Senate Bill 313 includes several provisions that regulate pharmacy benefit managers and the way they operate in the state. The bill’s sponsor, Sen. Dean Burke, R–Bainbridge, who is a physician, said many local pharmacies and residents have sent complaints to lawmakers.
“I do feel like the state of Georgia and its citizens deserve a little more sunshine on how pharmaceutical prices are reached from the standpoint of the consumers,” Burke said.
Pharmacy benefit managers (PBMs) are subcontractors that often dictate how much a pharmacy can charge a customer for prescription medications. Health insurance companies and Medicaid pay PBMs to negotiate prices with drug manufacturers on their behalf and maintain medication lists.
Drug manufacturers set the list price, which is the real cost of the drug without health-care coverage. However, PBMs often obtain rebates or discounts on the list price.
According to a report by Pew Charitable Trusts, manufacturer rebates play a role in the rising costs of prescription drugs. Drug manufacturers have raised prices because of the increase in rebates being paid out to PBMs.
A Consumer Reports survey found 30 percent of American adults say their out-of-pocket cost for their recurring prescriptions has increased in the past year.
PBM rebates grew from $39.7 billion in 2012 to $89.5 billion in 2016, according to Pew’s research. PBMs passed through 78 percent of manufacturer rebates to health plans in 2012 and 91 percent in 2016. Since PBMs garner rebates on a percent of the list costs, they can benefit from more kickbacks for more expensive medicine, but they come with higher out-of-pocket costs for consumers.
SB 313 would require PBMs to report all rebates to the health insurance companies, pass 100 percent of them on to health plans, apply discounts to the co-pay for patients and follow national benchmarks for prices.
"Unfortunately, SB313 would restrict the work we do to offset rising prescription drug costs," CVS Health spokesman Trey Hollern said. "For example, a recent analysis shows that this proposal could increase drug spending by more than $650 million annually, leading to increased costs for Georgian families, employers and the state. We look forward to working with Georgia lawmakers to find solutions for rising drug costs, including the high prices set solely by pharmaceutical manufacturers."
The bill also increases the Department of Insurance's ability to regulate the industry by requiring licenses for PBMs to operate in the state.
It also limits delays caused by prior authorization requests.
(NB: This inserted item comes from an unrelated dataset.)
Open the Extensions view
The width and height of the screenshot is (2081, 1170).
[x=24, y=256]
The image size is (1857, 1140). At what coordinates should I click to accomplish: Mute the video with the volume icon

Some insurance companies require an additional layer of approval for certain medications, which are set by the PBMs, according to Burke. That authorization is performed by doctors or pharmacists who work for the insurance companies, who sometimes refer the patients to alternative medicine.
Burke said those physicians may not know the best course of therapy for the patients and may just be adhering to the company’s rules.
SB 313 would require PBMs to use doctors who are licensed in Georgia and who actively see patients. It also only allows those physicians to give medical advice on conditions they specialize in.
Scott Woods, a representative of the Pharmaceutical Care Management Association, said SB 313 will not make the impact it intends for patients. Instead, it removes accountability measures for pharmacies.
Woods plans to meet with lawmakers to help improve the bill.